Following the Supreme Court ruling, Guy Cecil, chairman of the Priorities USA Foundation, emphasized the importance of the suit to Iowa voting rights.
Cecil said voters in the fall 2018 elections, “will no longer be forced to produce an obscure voter ID number in order to cast an absentee ballot, nor will they be in danger of having their ballot thrown out due to inaccurate signature matching.”
In January 2019, District Judge Romano overturned another provision of the 2017 law. She struck down the rule that had prevented county auditors from using an existing statewide voter database as a resource to look up missing voter information when processing absentee ballot requests. Romano called the rule limiting auditors’ use of the database “irrational, illogical, and wholly unjustifiable.”
The LULAC/Blair suit to overturn the complete 2017 law comes to trial in June 2019. Their continuing efforts to champion Iowa voting rights will get another hearing at that trial.

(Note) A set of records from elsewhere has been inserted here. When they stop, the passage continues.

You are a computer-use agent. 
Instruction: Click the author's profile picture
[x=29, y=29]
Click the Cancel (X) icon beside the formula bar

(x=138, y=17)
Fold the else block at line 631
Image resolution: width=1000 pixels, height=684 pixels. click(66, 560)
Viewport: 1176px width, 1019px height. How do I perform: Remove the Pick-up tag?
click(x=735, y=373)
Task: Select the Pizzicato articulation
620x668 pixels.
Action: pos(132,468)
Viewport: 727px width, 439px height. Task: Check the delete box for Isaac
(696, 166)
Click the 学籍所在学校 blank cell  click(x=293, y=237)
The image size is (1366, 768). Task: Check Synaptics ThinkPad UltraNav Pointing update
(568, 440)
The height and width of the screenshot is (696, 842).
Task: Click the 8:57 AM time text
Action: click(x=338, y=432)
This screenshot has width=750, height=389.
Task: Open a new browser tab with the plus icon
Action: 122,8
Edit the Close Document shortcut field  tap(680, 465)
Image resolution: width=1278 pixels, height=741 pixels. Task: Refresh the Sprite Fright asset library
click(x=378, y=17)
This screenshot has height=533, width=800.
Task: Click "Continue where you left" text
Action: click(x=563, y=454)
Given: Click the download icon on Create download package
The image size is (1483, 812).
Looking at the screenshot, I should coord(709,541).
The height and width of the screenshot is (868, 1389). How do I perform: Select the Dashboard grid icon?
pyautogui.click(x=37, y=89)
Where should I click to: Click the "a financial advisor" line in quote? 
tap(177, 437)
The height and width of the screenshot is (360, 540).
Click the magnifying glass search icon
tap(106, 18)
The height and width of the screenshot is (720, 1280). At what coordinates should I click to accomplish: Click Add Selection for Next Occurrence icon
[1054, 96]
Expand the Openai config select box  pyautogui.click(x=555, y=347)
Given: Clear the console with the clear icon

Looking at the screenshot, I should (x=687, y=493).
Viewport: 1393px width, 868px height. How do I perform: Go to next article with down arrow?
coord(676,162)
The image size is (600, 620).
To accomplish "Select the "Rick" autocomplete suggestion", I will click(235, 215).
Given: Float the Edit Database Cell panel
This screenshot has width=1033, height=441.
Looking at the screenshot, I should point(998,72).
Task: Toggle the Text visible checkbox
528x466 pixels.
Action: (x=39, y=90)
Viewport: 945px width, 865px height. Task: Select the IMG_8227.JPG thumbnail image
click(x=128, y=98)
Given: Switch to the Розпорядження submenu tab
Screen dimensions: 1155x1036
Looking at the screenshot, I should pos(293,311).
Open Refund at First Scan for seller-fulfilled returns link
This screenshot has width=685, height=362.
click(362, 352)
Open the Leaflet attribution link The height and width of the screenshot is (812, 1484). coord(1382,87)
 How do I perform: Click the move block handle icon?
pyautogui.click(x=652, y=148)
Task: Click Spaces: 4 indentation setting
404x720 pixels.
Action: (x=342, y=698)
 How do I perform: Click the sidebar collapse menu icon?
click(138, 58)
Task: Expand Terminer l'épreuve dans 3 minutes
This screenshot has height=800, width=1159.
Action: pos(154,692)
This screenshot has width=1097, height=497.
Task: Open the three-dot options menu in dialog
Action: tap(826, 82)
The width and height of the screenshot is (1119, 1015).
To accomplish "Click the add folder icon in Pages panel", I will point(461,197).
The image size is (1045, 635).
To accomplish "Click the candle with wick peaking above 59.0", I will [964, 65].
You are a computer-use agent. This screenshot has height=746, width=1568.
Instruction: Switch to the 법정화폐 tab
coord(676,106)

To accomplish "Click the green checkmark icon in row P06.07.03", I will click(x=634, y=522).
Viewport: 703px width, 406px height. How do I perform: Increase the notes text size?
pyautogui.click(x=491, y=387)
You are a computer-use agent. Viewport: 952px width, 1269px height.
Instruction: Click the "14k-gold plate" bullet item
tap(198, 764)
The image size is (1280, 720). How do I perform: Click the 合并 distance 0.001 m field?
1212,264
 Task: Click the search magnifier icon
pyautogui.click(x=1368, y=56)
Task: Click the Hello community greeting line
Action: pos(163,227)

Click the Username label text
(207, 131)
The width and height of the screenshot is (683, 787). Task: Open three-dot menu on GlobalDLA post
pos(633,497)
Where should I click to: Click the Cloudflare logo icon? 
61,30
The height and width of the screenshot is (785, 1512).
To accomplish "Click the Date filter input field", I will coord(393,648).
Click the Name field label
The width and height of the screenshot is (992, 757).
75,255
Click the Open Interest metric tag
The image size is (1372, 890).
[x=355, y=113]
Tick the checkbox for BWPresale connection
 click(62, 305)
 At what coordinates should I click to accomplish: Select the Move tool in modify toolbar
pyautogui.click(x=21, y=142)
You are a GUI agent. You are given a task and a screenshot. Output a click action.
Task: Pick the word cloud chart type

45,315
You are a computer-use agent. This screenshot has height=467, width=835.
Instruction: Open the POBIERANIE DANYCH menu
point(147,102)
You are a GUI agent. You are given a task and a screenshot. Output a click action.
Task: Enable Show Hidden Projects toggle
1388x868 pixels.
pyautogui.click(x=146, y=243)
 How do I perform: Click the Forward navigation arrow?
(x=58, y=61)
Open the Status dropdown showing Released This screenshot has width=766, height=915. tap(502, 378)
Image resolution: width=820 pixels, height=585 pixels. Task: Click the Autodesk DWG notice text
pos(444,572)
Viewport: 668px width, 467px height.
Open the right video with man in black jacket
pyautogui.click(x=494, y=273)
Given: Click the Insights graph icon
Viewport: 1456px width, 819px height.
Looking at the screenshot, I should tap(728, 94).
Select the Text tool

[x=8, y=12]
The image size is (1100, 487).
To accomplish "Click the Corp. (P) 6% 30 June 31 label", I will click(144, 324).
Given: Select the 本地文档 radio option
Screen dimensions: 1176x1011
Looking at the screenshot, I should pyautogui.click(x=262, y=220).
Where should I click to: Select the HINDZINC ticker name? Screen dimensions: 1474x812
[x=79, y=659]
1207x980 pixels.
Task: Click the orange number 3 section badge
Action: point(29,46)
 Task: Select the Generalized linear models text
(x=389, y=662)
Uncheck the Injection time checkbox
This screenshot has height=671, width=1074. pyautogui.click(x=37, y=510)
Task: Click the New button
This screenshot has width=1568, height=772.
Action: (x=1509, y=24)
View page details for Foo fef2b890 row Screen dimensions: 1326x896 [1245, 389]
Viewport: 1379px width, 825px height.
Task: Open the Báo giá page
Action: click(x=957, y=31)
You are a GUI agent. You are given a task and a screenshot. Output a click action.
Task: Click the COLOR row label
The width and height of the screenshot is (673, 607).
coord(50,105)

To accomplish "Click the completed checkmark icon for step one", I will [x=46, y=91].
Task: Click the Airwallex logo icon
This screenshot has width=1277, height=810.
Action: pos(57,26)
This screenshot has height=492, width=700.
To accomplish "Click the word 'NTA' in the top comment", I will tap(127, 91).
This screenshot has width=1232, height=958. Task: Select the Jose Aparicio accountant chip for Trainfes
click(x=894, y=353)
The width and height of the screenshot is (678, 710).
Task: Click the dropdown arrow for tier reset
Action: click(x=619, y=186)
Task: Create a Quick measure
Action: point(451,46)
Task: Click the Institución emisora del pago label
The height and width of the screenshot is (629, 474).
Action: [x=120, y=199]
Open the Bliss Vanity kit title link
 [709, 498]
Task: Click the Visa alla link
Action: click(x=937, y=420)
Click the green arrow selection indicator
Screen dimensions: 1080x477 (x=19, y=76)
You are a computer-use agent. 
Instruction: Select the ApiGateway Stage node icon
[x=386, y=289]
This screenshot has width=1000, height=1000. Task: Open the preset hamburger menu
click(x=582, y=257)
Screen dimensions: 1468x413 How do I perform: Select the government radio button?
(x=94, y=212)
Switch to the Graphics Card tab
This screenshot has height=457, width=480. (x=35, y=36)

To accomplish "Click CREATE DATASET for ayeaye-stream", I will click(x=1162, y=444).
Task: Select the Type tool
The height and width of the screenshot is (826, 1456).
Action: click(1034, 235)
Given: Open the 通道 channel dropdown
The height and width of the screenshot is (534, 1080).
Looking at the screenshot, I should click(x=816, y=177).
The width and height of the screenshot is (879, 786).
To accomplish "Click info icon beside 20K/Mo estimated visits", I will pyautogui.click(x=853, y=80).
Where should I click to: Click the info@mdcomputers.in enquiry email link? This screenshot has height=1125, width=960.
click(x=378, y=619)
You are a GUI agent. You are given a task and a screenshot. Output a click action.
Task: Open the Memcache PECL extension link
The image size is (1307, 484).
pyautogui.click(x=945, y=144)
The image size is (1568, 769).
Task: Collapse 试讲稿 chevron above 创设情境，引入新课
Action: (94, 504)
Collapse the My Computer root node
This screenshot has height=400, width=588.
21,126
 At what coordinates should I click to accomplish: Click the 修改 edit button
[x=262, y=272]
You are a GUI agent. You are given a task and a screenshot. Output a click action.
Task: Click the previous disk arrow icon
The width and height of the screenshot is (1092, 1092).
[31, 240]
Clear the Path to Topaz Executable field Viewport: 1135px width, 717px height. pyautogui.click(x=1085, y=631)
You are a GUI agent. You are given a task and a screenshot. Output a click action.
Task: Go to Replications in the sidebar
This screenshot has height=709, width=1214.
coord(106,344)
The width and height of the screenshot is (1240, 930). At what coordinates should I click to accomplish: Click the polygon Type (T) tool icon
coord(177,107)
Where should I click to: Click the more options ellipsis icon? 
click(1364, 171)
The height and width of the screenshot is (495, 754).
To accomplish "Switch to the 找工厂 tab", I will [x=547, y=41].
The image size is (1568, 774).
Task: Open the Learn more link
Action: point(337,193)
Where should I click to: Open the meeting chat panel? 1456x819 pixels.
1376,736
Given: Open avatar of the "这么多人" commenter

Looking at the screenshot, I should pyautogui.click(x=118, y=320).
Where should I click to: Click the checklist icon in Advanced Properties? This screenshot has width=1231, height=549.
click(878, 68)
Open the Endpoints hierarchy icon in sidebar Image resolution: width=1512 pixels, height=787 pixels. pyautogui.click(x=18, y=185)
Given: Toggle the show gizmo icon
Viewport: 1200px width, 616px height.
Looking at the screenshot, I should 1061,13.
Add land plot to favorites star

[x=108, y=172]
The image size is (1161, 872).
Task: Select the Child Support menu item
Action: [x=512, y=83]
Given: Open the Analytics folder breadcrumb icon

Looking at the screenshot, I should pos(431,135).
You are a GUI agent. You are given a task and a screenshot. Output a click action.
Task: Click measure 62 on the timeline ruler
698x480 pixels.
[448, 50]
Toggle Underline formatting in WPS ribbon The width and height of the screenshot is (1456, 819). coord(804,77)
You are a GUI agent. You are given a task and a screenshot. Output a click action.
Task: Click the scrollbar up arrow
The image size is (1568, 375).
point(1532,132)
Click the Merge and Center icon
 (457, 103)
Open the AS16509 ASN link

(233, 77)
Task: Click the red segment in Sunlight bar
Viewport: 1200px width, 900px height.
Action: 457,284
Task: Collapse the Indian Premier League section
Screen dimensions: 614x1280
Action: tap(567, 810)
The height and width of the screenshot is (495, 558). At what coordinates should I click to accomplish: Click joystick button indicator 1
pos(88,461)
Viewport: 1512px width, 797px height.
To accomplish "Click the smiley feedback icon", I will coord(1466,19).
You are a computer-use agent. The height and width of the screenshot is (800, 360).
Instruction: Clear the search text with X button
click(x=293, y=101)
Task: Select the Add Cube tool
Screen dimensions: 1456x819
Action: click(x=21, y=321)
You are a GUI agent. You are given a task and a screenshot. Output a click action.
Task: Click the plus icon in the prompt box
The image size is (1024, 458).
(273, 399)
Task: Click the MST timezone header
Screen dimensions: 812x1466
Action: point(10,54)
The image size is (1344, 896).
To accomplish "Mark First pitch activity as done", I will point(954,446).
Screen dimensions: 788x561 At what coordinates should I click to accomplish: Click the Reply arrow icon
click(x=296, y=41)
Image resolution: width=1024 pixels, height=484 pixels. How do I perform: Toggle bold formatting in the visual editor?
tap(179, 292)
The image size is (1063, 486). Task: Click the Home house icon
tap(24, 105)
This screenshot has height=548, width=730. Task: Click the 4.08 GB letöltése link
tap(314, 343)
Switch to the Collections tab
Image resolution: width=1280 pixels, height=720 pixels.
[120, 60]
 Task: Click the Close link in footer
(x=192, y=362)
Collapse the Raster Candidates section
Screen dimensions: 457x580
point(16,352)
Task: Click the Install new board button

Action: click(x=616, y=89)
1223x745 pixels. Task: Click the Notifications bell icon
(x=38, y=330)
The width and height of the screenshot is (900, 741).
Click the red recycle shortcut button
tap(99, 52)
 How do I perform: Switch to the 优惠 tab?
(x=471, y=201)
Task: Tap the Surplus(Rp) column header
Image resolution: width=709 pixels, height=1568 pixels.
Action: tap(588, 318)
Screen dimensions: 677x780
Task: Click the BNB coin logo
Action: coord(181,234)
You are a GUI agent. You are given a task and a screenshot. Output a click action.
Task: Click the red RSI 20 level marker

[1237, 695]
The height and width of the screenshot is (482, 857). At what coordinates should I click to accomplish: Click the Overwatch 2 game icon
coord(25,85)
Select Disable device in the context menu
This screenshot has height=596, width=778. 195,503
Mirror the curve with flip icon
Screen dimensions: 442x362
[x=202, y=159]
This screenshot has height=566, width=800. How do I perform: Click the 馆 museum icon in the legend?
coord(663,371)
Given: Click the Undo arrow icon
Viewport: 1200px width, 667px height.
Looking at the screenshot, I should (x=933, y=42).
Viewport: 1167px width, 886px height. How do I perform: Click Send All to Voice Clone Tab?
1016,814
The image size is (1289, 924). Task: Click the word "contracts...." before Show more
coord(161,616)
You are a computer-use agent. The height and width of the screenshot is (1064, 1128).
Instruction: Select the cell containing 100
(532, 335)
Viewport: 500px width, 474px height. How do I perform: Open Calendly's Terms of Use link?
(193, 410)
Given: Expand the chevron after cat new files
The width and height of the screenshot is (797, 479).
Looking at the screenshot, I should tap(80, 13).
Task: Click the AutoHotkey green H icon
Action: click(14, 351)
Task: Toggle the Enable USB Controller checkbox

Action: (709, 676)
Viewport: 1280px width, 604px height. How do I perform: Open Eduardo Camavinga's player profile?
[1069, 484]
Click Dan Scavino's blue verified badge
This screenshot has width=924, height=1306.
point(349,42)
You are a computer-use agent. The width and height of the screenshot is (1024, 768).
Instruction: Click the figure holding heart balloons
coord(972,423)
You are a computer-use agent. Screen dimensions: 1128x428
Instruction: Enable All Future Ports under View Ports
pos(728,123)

However, Iowa Republican legislators are continuing their attempts to suppress the vote with another current bill under consideration (SF575) that would restrict voting hours and eliminate voting on college campuses. It would also remove students from voting lists if they indicated they might move out of state following graduation. The Des Moines Register called the Republicans’ latest bill “voter suppression 2.0.” Perhaps LULAC and Blair or others may need to challenge this latest attack on voting if it passes.
Taylor Blair said he believes the current bill under consideration would create greater hardship for Iowa State students.
“It’s going to affect people everywhere in the state of course, but specifically people of Iowa State,” Blair said. “People already need more time to vote. Compressing the hours will just make the lines longer and cause more voters to leave. It’ll be harder for people to vote, everywhere … So, it hurts everybody. There’s no redeeming qualities about reducing the access to vote.”
Hopefully, the June trial will result in a further rollback of the 2017 ID law and the current bill will fail to pass. Whatever the result, LULAC, Blair and Priorities USA are to be commended for their efforts defending Iowans’ right to vote.